Open pjotrp opened 4 years ago
These are the existing switches
GEMMA 0.98.3 (2020-09-29) by Xiang Zhou and team (C) 2012-2020
SNP QC OPTIONS
-miss [num] specify missingness threshold (default 0.05)
-maf [num] specify minor allele frequency threshold (default 0.01)
-hwe [num] specify HWE test p value threshold (default 0; no test)
-r2 [num] specify r-squared threshold (default 0.9999)
-notsnp minor allele frequency cutoff is not used
GEMMA has a simplistic poly filter which simply removes genotype rows that are identical, i.e. carry one single genotype. No reason to make that optional.

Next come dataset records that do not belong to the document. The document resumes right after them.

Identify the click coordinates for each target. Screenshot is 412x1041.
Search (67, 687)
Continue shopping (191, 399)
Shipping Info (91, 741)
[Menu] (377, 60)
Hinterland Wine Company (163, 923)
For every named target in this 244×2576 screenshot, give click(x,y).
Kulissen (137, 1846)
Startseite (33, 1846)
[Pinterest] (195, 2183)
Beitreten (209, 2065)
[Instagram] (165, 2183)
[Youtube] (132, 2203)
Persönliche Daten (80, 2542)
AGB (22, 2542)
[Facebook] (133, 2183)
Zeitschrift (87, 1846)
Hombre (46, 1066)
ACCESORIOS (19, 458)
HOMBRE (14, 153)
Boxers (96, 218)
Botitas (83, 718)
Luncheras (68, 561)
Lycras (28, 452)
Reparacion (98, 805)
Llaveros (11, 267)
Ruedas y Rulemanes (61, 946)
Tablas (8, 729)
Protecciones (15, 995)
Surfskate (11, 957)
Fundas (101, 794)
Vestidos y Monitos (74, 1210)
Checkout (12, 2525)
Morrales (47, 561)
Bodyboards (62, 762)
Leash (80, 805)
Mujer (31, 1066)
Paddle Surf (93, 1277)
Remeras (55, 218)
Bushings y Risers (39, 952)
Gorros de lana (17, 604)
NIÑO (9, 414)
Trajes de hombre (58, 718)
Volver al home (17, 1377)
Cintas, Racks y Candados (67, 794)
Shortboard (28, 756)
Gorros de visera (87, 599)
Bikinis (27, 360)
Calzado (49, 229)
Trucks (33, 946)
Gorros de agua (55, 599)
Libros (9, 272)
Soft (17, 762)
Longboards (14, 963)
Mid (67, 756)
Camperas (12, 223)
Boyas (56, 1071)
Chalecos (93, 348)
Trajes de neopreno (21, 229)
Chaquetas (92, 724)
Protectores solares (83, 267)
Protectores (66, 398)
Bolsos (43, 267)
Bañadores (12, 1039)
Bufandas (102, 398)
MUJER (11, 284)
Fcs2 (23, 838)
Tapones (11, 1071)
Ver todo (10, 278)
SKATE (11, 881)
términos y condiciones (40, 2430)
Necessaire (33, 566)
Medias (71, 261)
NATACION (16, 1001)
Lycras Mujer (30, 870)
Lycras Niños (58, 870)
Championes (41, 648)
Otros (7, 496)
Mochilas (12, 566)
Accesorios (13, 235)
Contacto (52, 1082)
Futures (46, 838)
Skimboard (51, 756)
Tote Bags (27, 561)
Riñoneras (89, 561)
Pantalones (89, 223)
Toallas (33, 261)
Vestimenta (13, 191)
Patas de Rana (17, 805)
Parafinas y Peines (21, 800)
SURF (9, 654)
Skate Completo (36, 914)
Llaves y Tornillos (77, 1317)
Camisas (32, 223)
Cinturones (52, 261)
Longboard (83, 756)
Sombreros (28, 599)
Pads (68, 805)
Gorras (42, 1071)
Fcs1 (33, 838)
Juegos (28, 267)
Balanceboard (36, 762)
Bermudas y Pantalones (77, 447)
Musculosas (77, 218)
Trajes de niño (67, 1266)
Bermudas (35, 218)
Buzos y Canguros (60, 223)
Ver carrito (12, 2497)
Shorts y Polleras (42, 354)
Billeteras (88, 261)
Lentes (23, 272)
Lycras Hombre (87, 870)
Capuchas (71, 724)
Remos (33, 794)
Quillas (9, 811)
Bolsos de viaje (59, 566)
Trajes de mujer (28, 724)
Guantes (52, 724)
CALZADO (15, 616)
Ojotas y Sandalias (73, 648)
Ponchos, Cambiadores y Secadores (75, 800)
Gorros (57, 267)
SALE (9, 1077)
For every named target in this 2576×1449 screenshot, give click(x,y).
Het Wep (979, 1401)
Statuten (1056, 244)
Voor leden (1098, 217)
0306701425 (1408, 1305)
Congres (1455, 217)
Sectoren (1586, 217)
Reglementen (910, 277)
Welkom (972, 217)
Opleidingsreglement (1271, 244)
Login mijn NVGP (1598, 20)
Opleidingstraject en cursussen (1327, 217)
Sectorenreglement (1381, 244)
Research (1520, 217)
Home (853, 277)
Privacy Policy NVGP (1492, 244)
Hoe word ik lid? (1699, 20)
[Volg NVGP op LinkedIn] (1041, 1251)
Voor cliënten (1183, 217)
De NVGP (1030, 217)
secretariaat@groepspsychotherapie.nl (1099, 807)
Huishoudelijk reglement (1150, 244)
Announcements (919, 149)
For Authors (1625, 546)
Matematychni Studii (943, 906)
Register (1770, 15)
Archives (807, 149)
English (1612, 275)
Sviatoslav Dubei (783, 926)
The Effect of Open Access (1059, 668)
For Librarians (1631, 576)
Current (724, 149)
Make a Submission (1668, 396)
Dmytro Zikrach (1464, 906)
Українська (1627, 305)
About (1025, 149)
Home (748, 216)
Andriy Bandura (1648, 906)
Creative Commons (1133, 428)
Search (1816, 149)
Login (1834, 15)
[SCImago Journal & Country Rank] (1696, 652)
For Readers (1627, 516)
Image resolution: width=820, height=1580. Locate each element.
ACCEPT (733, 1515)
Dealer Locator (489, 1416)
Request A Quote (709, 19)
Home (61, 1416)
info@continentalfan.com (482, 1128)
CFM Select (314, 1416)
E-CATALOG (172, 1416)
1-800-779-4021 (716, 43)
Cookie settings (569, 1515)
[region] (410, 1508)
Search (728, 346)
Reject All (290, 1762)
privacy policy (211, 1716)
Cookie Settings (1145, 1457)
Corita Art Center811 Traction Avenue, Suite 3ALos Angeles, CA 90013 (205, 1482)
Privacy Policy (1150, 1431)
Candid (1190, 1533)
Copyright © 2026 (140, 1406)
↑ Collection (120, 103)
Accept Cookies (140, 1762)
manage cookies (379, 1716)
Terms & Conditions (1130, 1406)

I added some documentation in above commit. Essentially disable above filters with
gemma -r2 1.0 -hwe 0 -miss 1.0 -notsnp ...
Computing the GRM modifies the genotypes (after applying above filters) before computing:
As you can generate your own GRM to load in GEMMA there is probably no point in disabling these.
Hi, After specifying flags for filtering I still miss SNPs number of total SNPs/var = 53211 number of analyzed SNPs/var = 47054
this is the command line Command Line Input = gemma -g imputed_genotypes.mgf.gz -lmm 1 -k kinship.cXX.txt.gz -maf 0 -hwe 0 -miss 0 -r2 1 -notsnp -p phenotype.phe -outdir gemma_test -o test
below there is the log
thank you, Mauro
GEMMA Version = 0.98.1 (2018-12-10) Build profile = GCC version = 8.2.0 GSL Version = 2.5 Eigen Version = 3.3.5 OpenBlas = OpenBLAS 0.3.2 - DYNAMIC_ARCH NO_AFFINITY Sandybridge MAX_THREADS=6 arch = Sandybridge threads = 6 parallel type = threaded
Command Line Input = gemma -g imputed_genotypes.mgf.gz -lmm 1 -k kinship.cXX.txt.gz -maf 0 -hwe 0 -miss 0 -r2 1 -notsnp -p phenotype.phe -outdir gemma_test -o test
Date = Thu Apr 22 11:50:18 2021
Summary Statistics: number of total individuals = 7898 number of analyzed individuals = 5537 number of covariates = 1 number of phenotypes = 1 number of total SNPs/var = 53211 number of analyzed SNPs/var = 47054 REMLE log-likelihood in the null model = -7658.62 MLE log-likelihood in the null model = -7659.27 pve estimate in the null model = 0.412219 se(pve) in the null model = 0.0256184 vg estimate in the null model = 1.32772 ve estimate in the null model = 0.587324 beta estimate in the null model = -0.000792455 se(beta) = 0.0102992
Computation Time: total computation time = 22.0958 min computation time break down: time on eigen-decomposition = 3.49347 min time on calculating UtX = 5.42422 min time on optimization = 6.84549 min
I don't have time to look into it now, but do note that gemma is pretty logical and dropping genotypes has its reasons.
Gemma has a number of filters, including maf, miss, R2 and also conversions, such as centering which need the option of disabling.